Il ne garda la dictature que onze jours, juste le temps
d'accomplir quelques mesures nécessaires pour la
tranquillité de Rome et de l'Italie. Depuis le
commencement de la guerre, la gêne était
générale, le crédit nul ; tout le
numéraire semblait retiré de la circulation, et
l'on craignait une abolition générale des
dettes, ce qui aurait amené une affreuse perturbation.
César recourut à un heureux expédient,
anciennement employé. Il nomma des arbitres pour faire
l'estimation des meubles et des immeubles d'après le
prix où ils étaient avant la guerre, et ordonna
que les créanciers reçussent tout ou partie de
ces biens en payement, après qu'on aurait
déduit des créances les intérêts
déjà payés. Pour activer la circulation
du numéraire, il défendit qu'on gardât
chez soi plus de 60.000 sesterces en argent monnayé,
mesure difficile à appliquer, surtout lorsqu'il
ajouta, par respect pour l'ancien droit, que l'esclave ne
serait pas autorisé à déposer contre son
maître. Pourtant il y eut quelque argent placé
en biens-fonds ; le prix des terres se releva et le commerce
trouva des capitaux. Le peuple avait espéré
mieux, il l'apaisa par une large distribution de blé.

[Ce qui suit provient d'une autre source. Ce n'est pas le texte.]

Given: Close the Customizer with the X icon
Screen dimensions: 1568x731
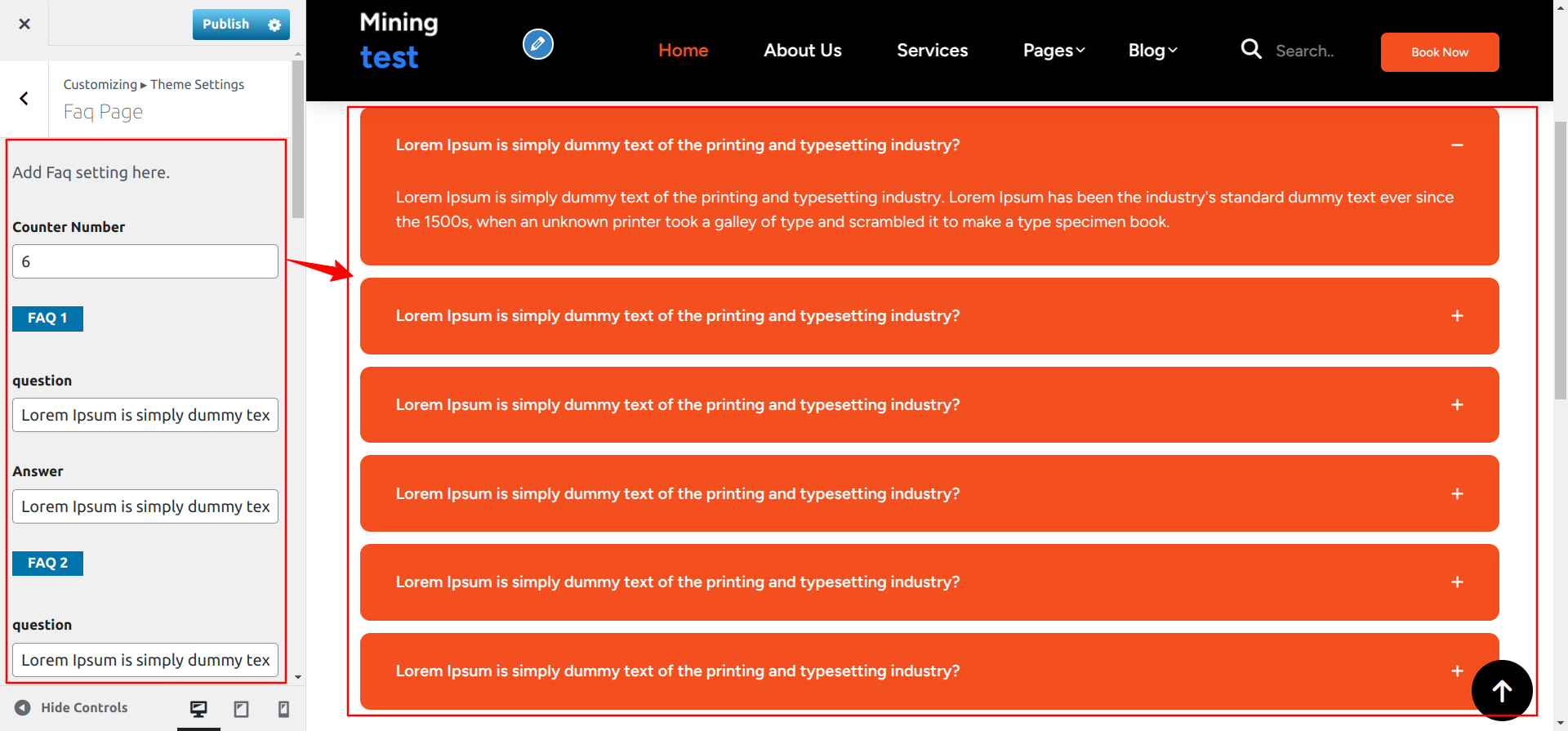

Tous ceux qui, à tort ou à raison, avaient eu
à souffrir de l'ancien gouvernement, obtenaient
naturellement sa protection. Dès l'ouverture des
hostilités, plusieurs bannis que Pompée avait
fait condamner durant son troisième consulat
étaient venus lui offrir leurs services : il fit
présenter au peuple par les préteurs et les
tribuns une loi qui les rappela. Milon, le meurtrier d'un
tribun, et Antonius, le vainqueur involontaire de Catilina,
furent cependant exceptés de l'amnistie. La loi de
Sylla qui frappait les enfants des proscrits
d'incapacité politique était encore en vigueur,
elle fut rapportée ; enfin il récompensa les
Cisalpins de leur longue fidélité par la
concession du droit de cité. Avant d'abdiquer, il
présida les comices consulaires qui le
nommèrent consul avec Servilius Isauricus ; les autres
charges furent données à ses partisans dans
toutes les formes légales. Lui-même n'avait pris
les faisceaux qu'à l'époque fixée par la
loi qui les lui avait promis, après la dixième
année de son commandement.
Ainsi la république durait au profit de César :
rien ne lui manquait d'un gouvernement régulier :
décrets du sénat, élections du peuple,
sanction des curies et des auspices. Proconsul, César
devenait un rebelle dès qu'il sortait de sa province ;
consul légalement institué, c'était, aux
yeux de ce peuple formaliste, de son côté
qu'était le droit, du côté de ses
adversaires qu'était la révolte. Ceux-ci
reconnaissaient eux-mêmes qu'en perdant Rome ils
avaient perdu la légalité, ou du moins le
pouvoir de la faire ; car, bien qu'il y eût deux cents
sénateurs dans le camp de Pompée et qu'on
appelât ses soldats le vrai peuple romain, on n'osait y
rendre des décrets ni procéder aux
élections ; l'année révolue, les consuls
Lentulus et Marcellus abdiquèrent leur titre et
prirent, suivant l'usage, celui de proconsuls.